Memory Bank (community pattern) stores conventions in systemPatterns.md and techContext.md. Same trade-off as .clinerules: useful, manual, and stuck inside one repo. The open-source codebase and convention docs live at github.com/cline/cline, if you want to see how the extension reads these files.
Where Cline's built-in memory falls short
The deeper issue is that style is a project asset, not a chat asset. You probably switch between Cline, Cursor, and Claude Code depending on the task. You run Cline on a laptop and a desktop. None of these share .clinerules, and the Memory Bank only travels if you remember to commit it.
Coding style needs to live above the editor, or it drifts the moment you leave the editor.
How MemoryLake fixes Cline forgetting coding style
MemoryLake is a cross-model memory layer Cline reads from on every task. Instead of editing .clinerules by hand, you store style decisions as Memories in the project and let every new task open with them already loaded.
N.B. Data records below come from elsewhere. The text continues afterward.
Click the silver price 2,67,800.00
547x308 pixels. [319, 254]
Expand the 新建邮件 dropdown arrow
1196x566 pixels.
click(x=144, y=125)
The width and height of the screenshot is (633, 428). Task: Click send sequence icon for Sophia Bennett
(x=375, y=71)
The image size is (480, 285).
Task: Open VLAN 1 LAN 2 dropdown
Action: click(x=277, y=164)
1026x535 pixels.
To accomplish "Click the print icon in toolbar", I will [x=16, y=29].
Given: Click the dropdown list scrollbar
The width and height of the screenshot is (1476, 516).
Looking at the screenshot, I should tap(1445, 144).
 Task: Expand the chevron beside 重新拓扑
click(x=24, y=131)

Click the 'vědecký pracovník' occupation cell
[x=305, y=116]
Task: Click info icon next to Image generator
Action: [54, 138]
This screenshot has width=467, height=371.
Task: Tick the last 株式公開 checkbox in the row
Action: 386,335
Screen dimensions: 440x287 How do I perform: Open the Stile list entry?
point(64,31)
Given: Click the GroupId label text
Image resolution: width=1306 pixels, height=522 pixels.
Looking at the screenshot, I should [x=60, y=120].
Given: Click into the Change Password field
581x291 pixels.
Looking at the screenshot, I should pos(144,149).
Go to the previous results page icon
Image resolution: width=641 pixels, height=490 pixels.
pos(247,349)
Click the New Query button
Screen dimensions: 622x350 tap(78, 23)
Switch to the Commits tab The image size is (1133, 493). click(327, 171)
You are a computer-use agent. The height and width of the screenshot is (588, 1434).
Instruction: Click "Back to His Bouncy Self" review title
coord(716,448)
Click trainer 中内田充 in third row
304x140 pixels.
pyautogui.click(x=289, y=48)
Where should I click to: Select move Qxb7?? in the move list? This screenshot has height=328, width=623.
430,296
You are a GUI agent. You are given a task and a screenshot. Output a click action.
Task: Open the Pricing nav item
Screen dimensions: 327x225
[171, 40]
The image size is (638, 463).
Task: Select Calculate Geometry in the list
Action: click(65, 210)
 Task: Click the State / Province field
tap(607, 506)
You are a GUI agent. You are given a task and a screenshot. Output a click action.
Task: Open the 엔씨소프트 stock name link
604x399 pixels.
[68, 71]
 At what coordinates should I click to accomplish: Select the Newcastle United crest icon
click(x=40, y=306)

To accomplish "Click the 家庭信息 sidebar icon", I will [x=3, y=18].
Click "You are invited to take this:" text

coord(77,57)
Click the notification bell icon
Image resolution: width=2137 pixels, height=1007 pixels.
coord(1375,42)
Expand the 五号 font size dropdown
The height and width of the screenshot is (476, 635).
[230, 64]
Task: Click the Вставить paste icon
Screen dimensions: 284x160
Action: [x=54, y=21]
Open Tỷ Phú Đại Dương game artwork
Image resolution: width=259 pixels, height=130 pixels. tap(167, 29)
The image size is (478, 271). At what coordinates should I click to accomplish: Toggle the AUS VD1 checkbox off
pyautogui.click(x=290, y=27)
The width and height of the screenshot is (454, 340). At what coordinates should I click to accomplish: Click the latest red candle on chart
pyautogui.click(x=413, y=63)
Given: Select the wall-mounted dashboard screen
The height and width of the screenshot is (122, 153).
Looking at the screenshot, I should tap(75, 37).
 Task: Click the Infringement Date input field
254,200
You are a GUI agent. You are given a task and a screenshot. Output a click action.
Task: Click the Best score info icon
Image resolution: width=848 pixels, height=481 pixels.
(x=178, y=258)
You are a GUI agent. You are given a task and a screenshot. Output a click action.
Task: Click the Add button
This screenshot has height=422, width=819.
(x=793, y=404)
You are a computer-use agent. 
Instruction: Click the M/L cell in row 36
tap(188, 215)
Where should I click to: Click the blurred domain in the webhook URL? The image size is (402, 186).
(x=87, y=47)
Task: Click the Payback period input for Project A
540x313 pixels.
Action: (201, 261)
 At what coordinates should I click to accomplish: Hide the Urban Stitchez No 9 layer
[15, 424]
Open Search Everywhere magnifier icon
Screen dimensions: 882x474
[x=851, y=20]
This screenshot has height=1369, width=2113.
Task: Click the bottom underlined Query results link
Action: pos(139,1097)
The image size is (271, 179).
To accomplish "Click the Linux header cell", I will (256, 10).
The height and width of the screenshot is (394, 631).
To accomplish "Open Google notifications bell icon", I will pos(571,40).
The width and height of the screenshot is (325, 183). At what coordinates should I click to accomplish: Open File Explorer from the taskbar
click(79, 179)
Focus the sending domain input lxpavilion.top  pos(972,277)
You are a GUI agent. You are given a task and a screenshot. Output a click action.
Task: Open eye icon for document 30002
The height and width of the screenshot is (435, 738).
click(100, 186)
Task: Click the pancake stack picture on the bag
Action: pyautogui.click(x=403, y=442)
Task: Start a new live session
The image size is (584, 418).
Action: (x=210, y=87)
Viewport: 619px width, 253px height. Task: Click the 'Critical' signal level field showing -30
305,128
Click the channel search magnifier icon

- Style as queryable memory. "We use named exports, Tailwind, and Result types" lives as structured Memories, not buried in a markdown file. Cline retrieves the relevant rules per file you touch, not a giant style dump.
- Same rules across machines, teammates, and editors. The project's style memory is the same whether you open Cline on your laptop, your teammate opens it on theirs, or you swap to Cursor or Claude Code for a quick task.
- 10,000× the retrieval reach of raw prompting. MemoryLake's retrieval engine reads from billions of tokens of project memory and feeds Cline only the style rules that matter for the file in front of it.
MemoryLake scored 94.03% on the LoCoMo long-context benchmark, the top published result as of 2026, with millisecond retrieval and AES-256 end-to-end encryption.
Connect MemoryLake to Cline in 3 steps
- Create a project and load your context. Sign in to MemoryLake, open Project Management, click Create Project, and name it "Cline — Acme web style". Upload your existing
.clinerules, style guide, ESLint config, and ADRs through the Document Drive. Add explicit style rules — "named exports only", "Tailwind utility classes" — as Memories in the Memories tab. - Generate an MCP Server endpoint. Open the MCP Servers tab inside your project, click Add MCP Server, name it "Cline style memory", and click Generate. MemoryLake returns an API key ID, secret, and endpoint URL. Copy the Bearer token immediately — it is shown only once.
- Connect Cline through VS Code MCP settings. Open Cline's MCP Servers panel in VS Code, click Add Server, paste the MemoryLake endpoint URL, and add the Bearer token in the auth header. Reload the window. Every new task now opens with your style rules retrieved per file, no copy-paste required.